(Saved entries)

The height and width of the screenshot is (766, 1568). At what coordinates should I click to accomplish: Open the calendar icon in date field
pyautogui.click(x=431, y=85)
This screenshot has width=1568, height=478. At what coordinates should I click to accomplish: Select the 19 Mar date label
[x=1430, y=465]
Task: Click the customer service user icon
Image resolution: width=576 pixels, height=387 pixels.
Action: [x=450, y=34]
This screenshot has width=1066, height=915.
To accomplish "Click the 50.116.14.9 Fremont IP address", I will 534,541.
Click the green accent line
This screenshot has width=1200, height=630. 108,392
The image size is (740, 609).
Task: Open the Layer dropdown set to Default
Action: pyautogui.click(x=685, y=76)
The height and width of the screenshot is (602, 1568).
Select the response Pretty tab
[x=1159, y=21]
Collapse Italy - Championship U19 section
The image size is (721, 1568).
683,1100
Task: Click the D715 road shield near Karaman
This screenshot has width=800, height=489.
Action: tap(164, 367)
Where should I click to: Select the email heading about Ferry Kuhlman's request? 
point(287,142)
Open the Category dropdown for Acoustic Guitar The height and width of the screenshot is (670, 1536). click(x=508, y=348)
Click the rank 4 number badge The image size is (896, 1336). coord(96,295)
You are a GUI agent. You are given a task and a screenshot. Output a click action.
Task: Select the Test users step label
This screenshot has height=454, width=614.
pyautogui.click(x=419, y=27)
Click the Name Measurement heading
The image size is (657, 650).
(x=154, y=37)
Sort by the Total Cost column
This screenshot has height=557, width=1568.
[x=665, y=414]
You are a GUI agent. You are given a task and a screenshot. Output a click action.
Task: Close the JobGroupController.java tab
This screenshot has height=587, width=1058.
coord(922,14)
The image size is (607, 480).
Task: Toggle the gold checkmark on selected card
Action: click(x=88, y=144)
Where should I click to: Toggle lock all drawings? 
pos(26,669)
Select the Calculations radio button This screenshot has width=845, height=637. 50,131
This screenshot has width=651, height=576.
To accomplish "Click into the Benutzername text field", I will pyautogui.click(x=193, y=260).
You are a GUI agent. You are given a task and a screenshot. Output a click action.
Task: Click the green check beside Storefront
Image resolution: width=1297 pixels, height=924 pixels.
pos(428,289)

DIRECTIONS FOR THIS TASK: Reproduce the lines of the entries above from the one with "Click the rank" to the one with "Task: Close the JobGroupController.java tab", both included, exactly and without any other line.

ANSWER SPACE:
Click the rank 4 number badge The image size is (896, 1336). coord(96,295)
You are a GUI agent. You are given a task and a screenshot. Output a click action.
Task: Select the Test users step label
This screenshot has height=454, width=614.
pyautogui.click(x=419, y=27)
Click the Name Measurement heading
The image size is (657, 650).
(x=154, y=37)
Sort by the Total Cost column
This screenshot has height=557, width=1568.
[x=665, y=414]
You are a GUI agent. You are given a task and a screenshot. Output a click action.
Task: Close the JobGroupController.java tab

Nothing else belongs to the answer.